İstanbul’un geleceği
İstanbul’un kira krizi, sadece ev fiyatlarından ibaret değil; aynı zamanda “adalet” meselesi. Bir şehirde insanlar maaşının tamamını kiraya veriyor, üstüne borçlanıyorsa; orada sadece ekonomik değil, sosyal bir kriz var demektir.
İstanbul hâlâ büyülü bir şehir; tarihi, kültürü, dinamizmi ile dünyanın sayılı kentlerinden biri. Ama “yaşayanlar” için hayat her geçen yıl daha zor hale geliyor. Eğer cesur ve gerçekçi çözümler uygulanmazsa, İstanbul, “gelmek isteyenlerin” değil, “zorunlu kalanların” şehri olur.

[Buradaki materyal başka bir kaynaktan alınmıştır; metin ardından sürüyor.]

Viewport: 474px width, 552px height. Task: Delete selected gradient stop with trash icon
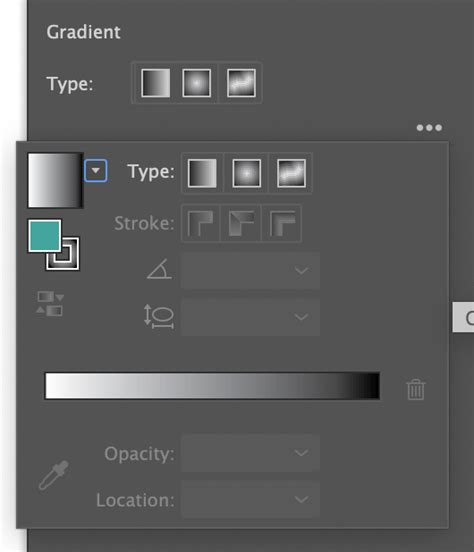click(x=416, y=389)
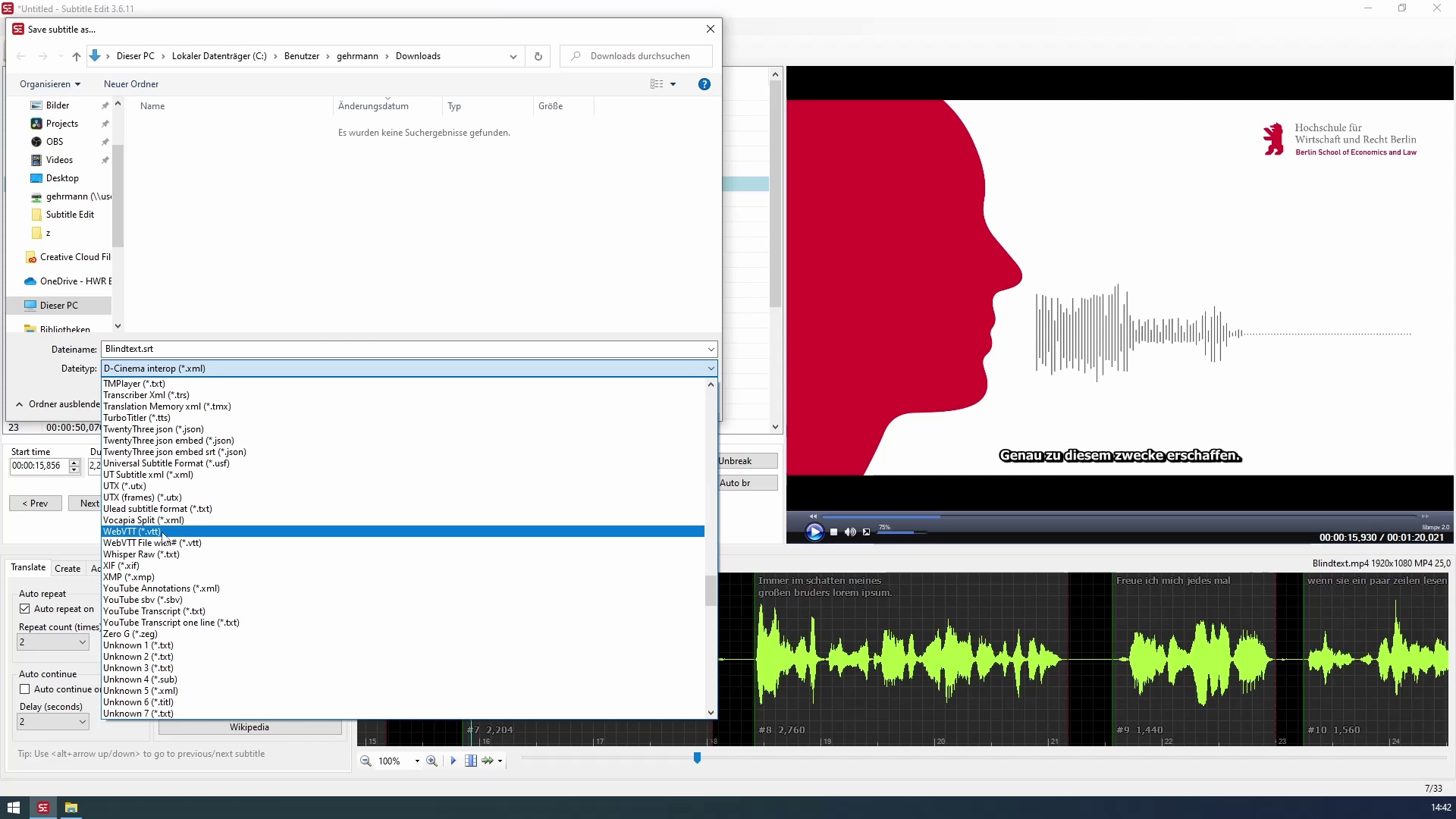Zoom in the waveform
The width and height of the screenshot is (1456, 819).
pyautogui.click(x=431, y=761)
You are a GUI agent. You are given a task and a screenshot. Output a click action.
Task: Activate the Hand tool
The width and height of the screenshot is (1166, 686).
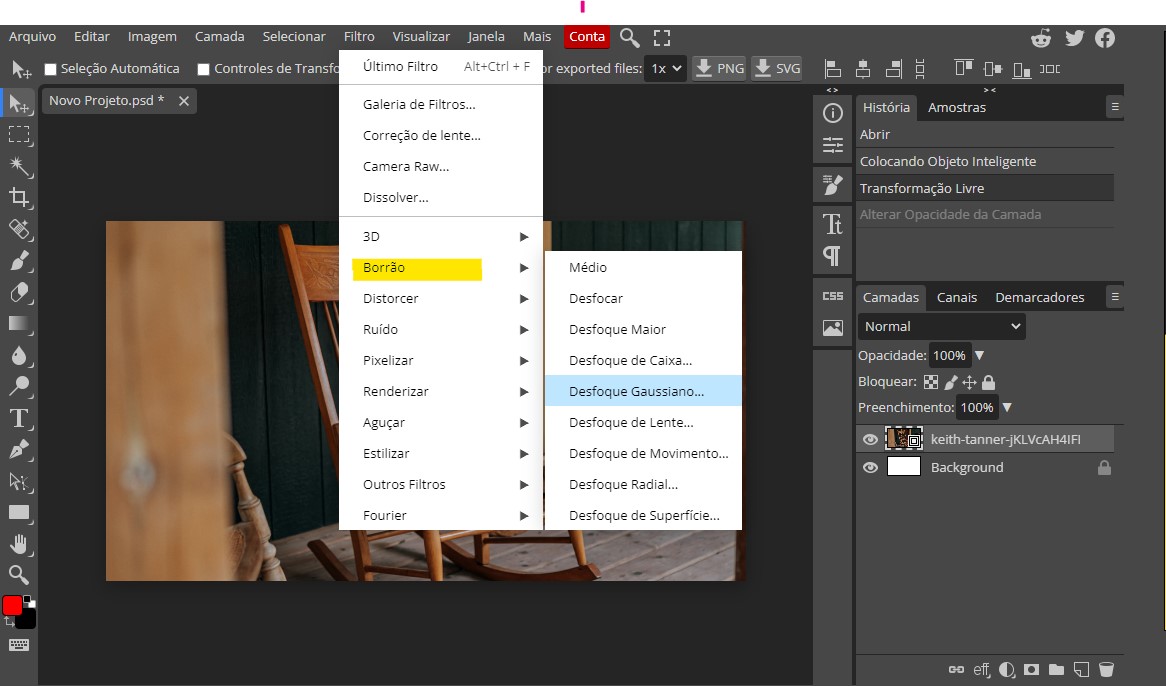[x=19, y=545]
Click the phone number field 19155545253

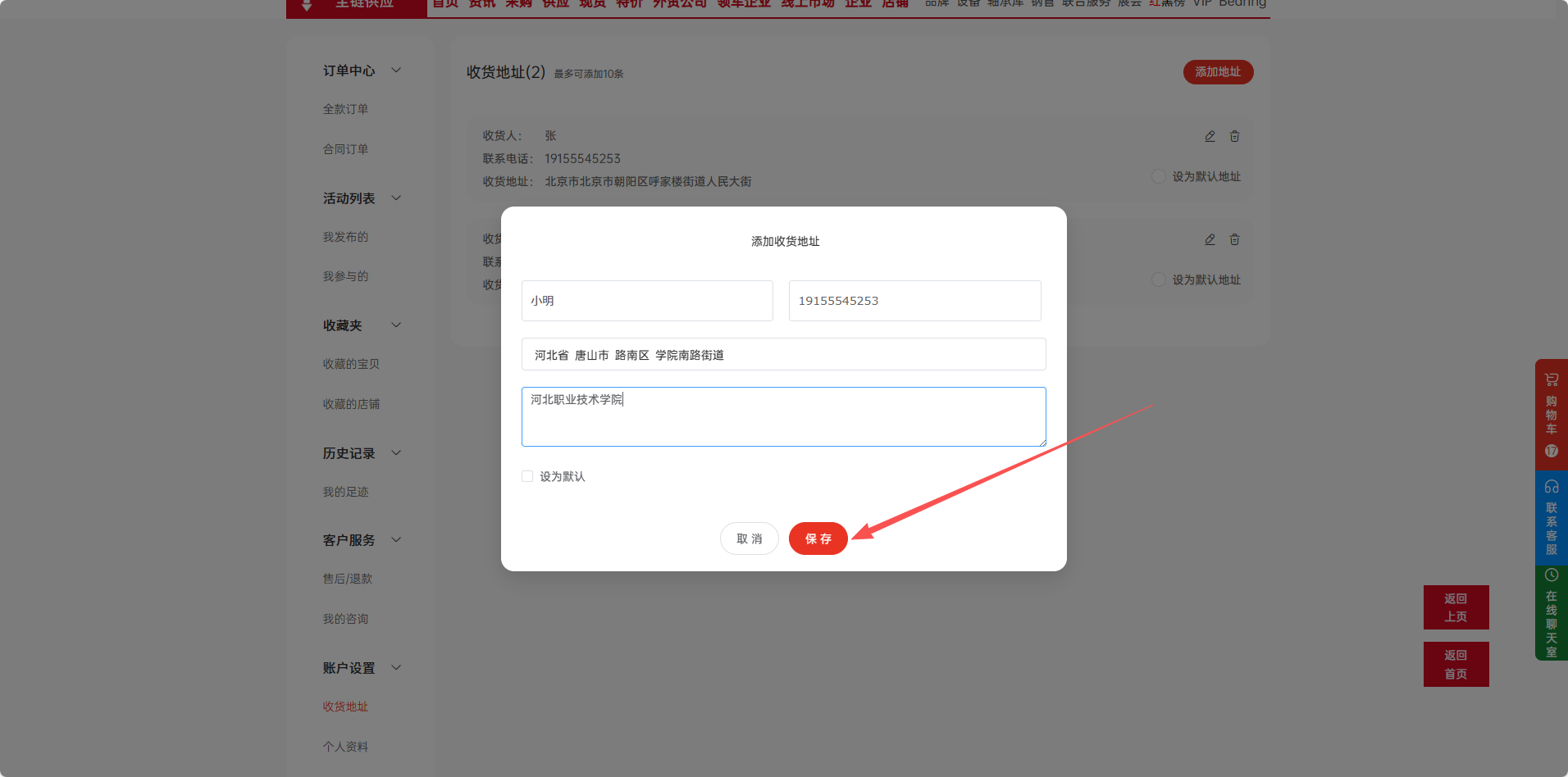point(914,301)
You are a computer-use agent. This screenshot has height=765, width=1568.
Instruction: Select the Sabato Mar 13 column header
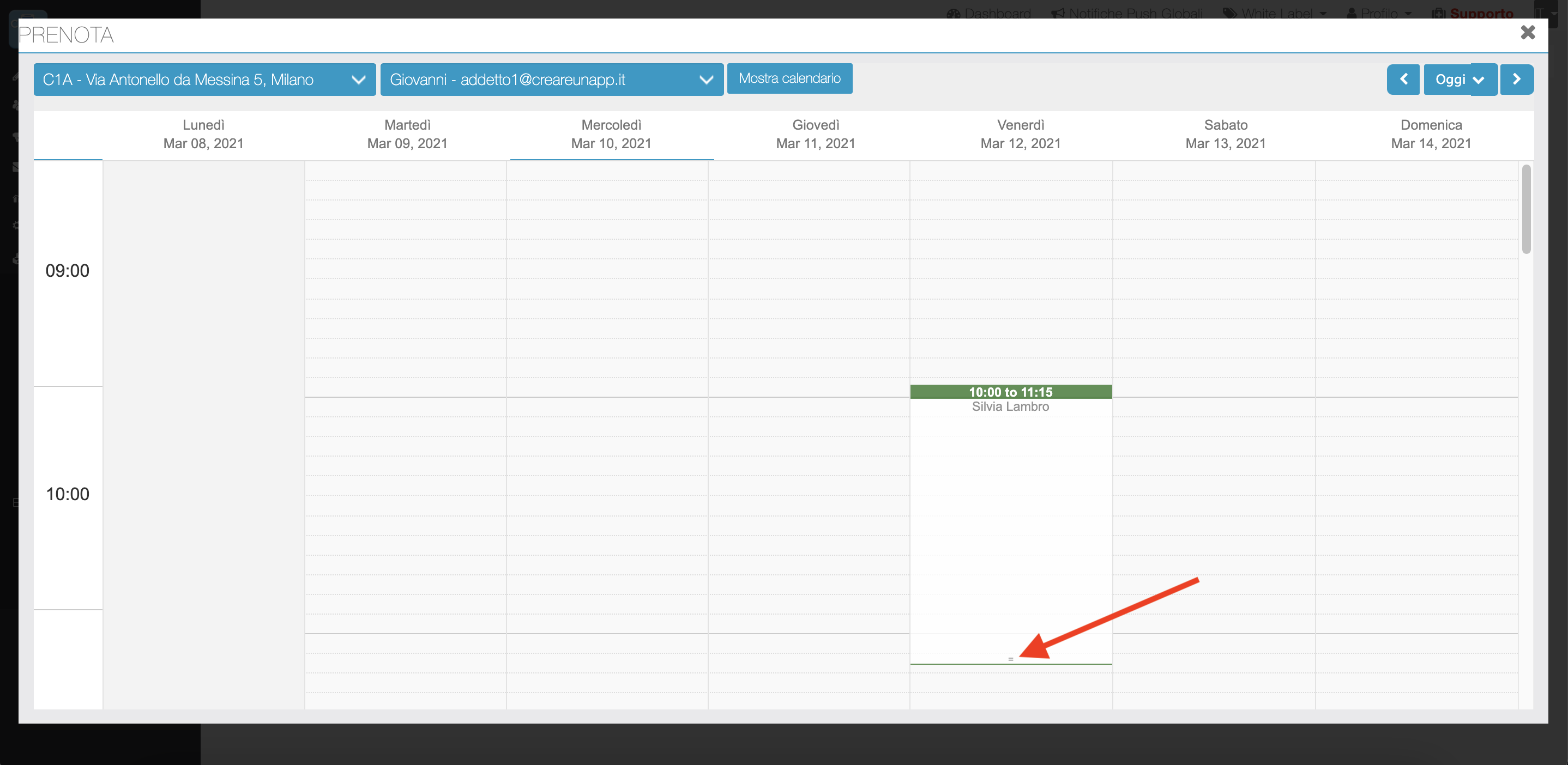coord(1225,135)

Ve asıl üzücü olan, İstanbul’u İstanbul yapan ruhu da yavaş yavaş kaybetmiş oluruz.
İstanbul nefes almayı hak ediyor; kiracılar, gençler, emekliler, dar gelirli aileler daha insanca bir hayatı hak ediyor. Bu sorun kader değil; doğru planlama, adaletli vergi ve sosyal konut politikalarıyla çözülebilir.
Yeter ki gerçekten çözmek isteyelim.